Robert Bork should be on everyone’s list of the most eminent jurists who never served on the Supreme Court. His nomination ordeal gave us a new verb, “to bork” — to engage in a campaign of character assassination to keep someone off the Court.

Contesting judicial appointments on ideological, rather than patronage, grounds is a relatively new phenomenon. Stanley Matthews, who drew fire for having been counsel to the famed “robber baron” Jay Gould, may have been the first. The Senate took no action when President Hayes nominated him in 1881, and confirmed him by a 24–23 vote when President Garfield renominated him later that year. President Taft’s last appointment, Mahlon Pitney, though he had a progressive record, faced opposition from the American Federation of Labor (AFL), and needed the help of his Princeton classmate Woodrow Wilson to win confirmation. Wilson’s own nominee, Louis D. Brandeis, was thoroughly investigated by the Senate — less for his progressive jurisprudence (or Jewish identity) than about his legal ethics.

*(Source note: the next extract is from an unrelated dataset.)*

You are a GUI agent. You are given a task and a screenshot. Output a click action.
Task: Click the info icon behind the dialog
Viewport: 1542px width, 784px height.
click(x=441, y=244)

Progressive resistance began in earnest with the appointment of Pierce Butler in 1922. Butler had been a railroad counsel and, as a regent of the University of Minnesota, had led what progressives regarded as a purge of disloyal faculty. Progressive senator Robert La Follette fancifully claimed that the nomination “has done much to shake further the faith of the American people in the Supreme Court,” but his opposition gained no traction.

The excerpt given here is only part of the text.